The shooting has already been absorbed into the culture war. Commentators on the left have been quick to argue that the Buffalo massacre is simply more evidence of white supremacy’s grip on the Republican Party, and on American society as a whole. Some on the right mutter about the manifesto’s stranger sections, insinuating that the whole thing is some sort of FBI conspiracy. These efforts misappropriate, or wholly obscure, the bare meaning of these murders. Our response to the Buffalo mass shooting should be that a monster committed a heinous and indefensible act, and that justice demands we hold him to final account. Try him, convict him, and put him to death.
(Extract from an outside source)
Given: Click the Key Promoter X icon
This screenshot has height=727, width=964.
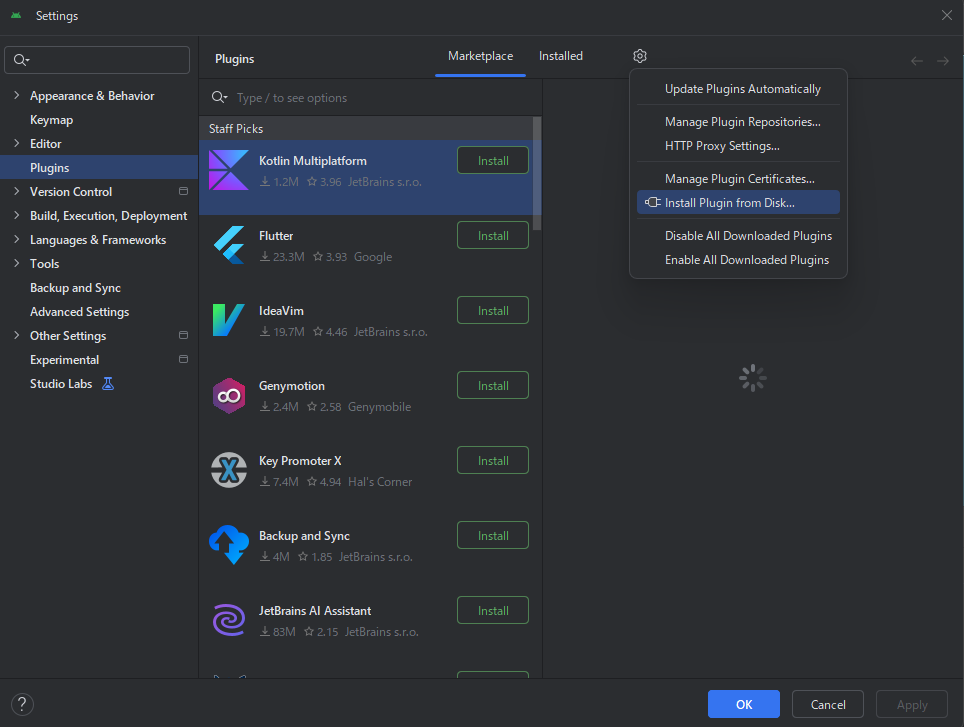Looking at the screenshot, I should [228, 470].
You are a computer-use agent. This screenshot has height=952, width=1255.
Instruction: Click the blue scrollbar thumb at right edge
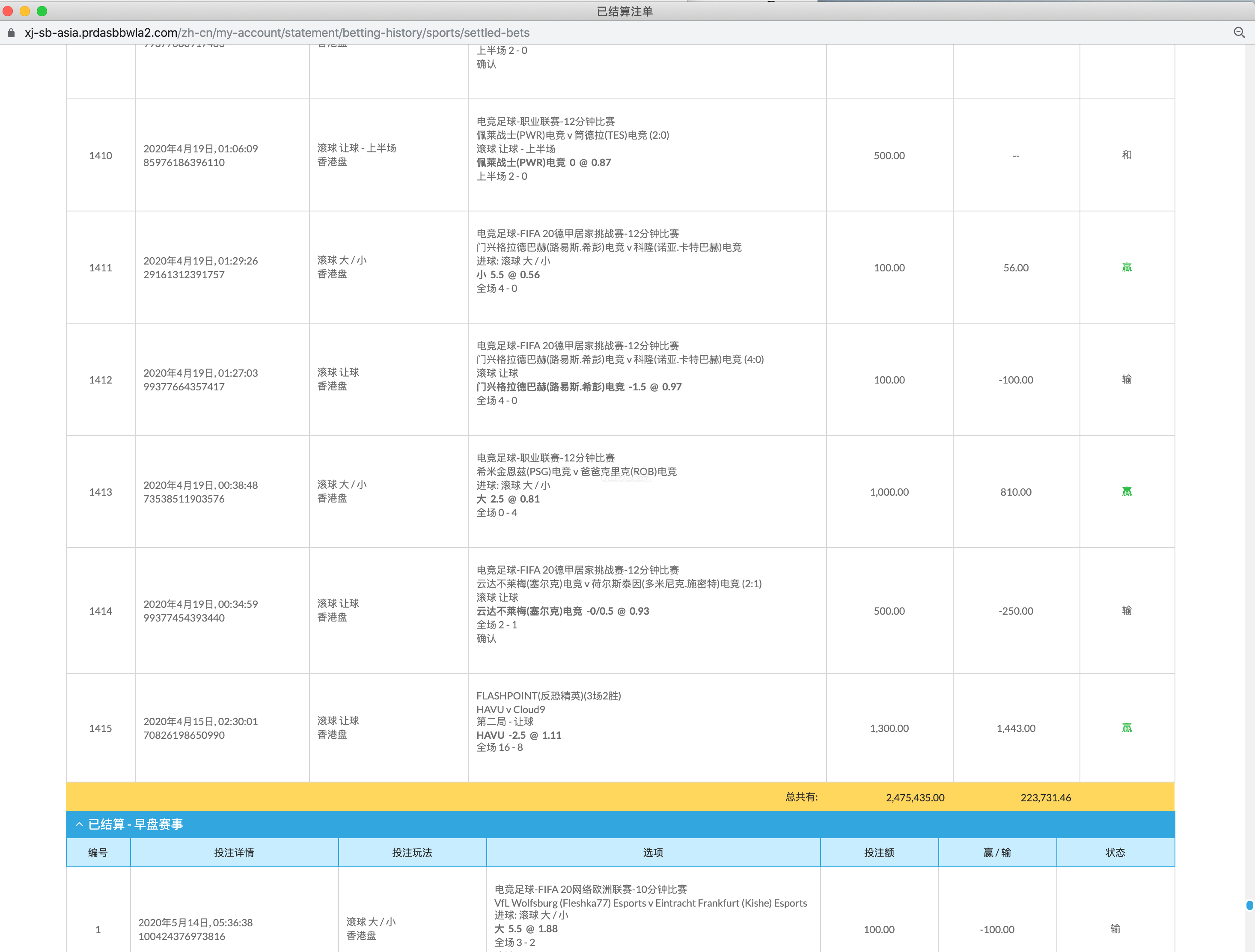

Doing so would acknowledge the basic mandates of morality. Certain offenses are so reprehensible as to be unforgiveable. To fail to answer a vicious, hate-motivated rampage with anything but death is to deny the requirements of retribution.
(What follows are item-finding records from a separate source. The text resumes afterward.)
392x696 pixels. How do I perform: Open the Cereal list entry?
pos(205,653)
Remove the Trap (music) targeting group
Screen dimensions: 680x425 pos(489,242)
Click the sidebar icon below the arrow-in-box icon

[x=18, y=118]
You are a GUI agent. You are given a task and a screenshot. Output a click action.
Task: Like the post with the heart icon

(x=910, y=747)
Just as important, executing Gendron sends a message to those deranged few who will admire his actions: violently enacting your bigotry is intolerable to our society. As I have argued, hate-crime laws can be seen as a set of guard rails, delimiting certain criminal behavior as incompatible with shared values of civic tolerance and respect for one’s fellow citizens. When those laws are egregiously violated, capital punishment can restore the moral order that the law exists to defend.
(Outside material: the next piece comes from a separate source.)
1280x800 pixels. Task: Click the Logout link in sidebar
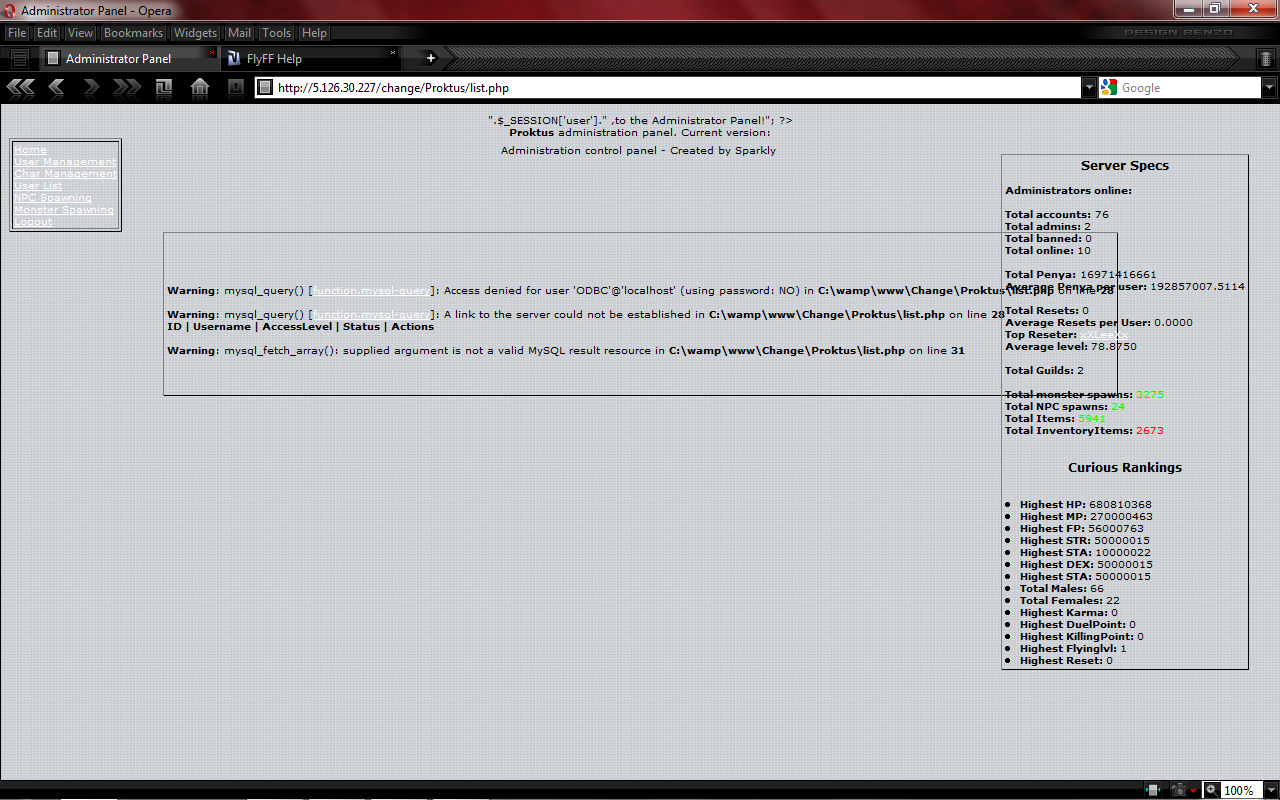tap(33, 221)
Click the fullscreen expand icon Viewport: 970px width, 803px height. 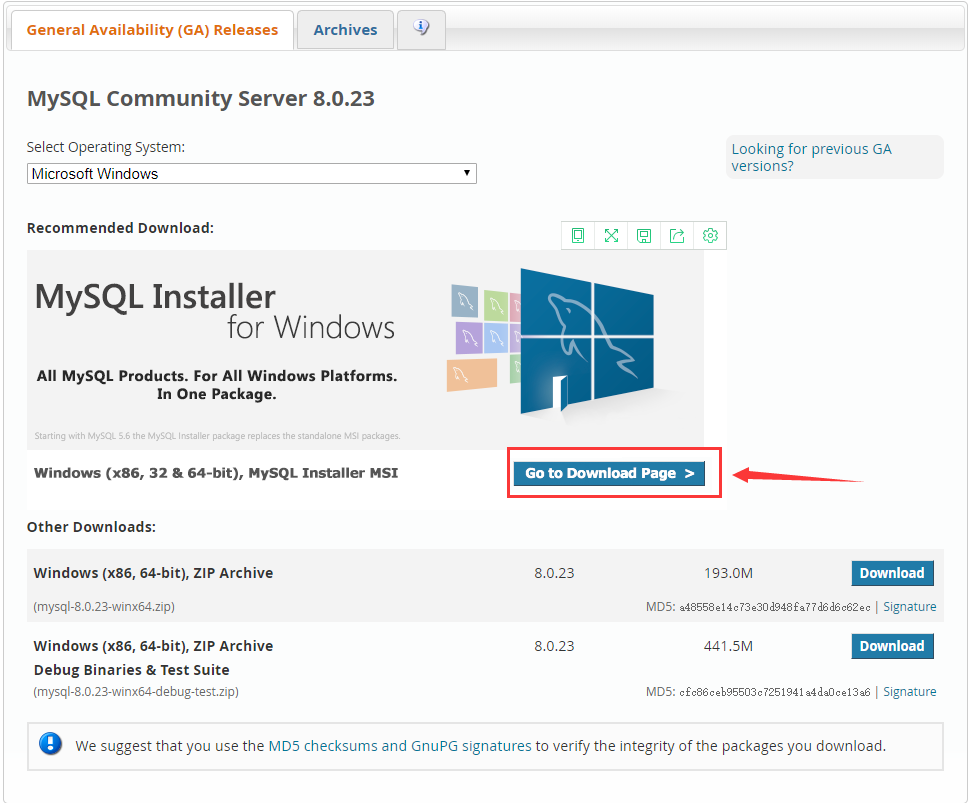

Punishing Gendron may seem so obvious as to not be worth mentioning. But the fixation on the vulgar political significance of his atrocity reveals our collective inability to think in such stark moral terms. In particular, taking the killer as mere symbol of white America’s depravity waives his responsibility for his actions. It reinforces the therapeutic morality, undergirding most criminal-justice progressivism, that sees brutal criminals as mere products of their environment, rather than freely choosing individuals culpable for their actions. Punishment, the philosopher Herbert Morris once argued, is the way that we treat wrongdoers as fully human, by acknowledging them as morally responsible agents. The moral drama of retribution should therefore be at the center of our analysis.
Politics does play a role here. Capital punishment is, for no particularly good reason, inoperative in New York State. Several candidates for governor have already called for its return in response to the shooting; others might join them. Gendron can also be charged under federal hate-crime and homicide laws carrying a possible penalty of death, just as Emmanuel AME church shooter Dylann Roof was. But doing so would require the Biden administration to undo its death penalty moratorium. If Merrick Garland’s Department of Justice is really serious about combatting hate crimes, then it will proceed accordingly.
Outrage is a subject of much public debate these days: whose outrage is appropriate, whose is not, and when outrage ought to play a role in decision-making. In the case of horrific crimes like Saturday’s shooting, however, outrage is a natural moral emotion that points us to a just end. Only a hard heart can look upon the brutal deaths of ten people and not feel it. Putting Payton Gendron to death is simply the state’s enactment of the horror and revulsion that so many feel. Failing to do so would be a rejection of public moral sense and decency.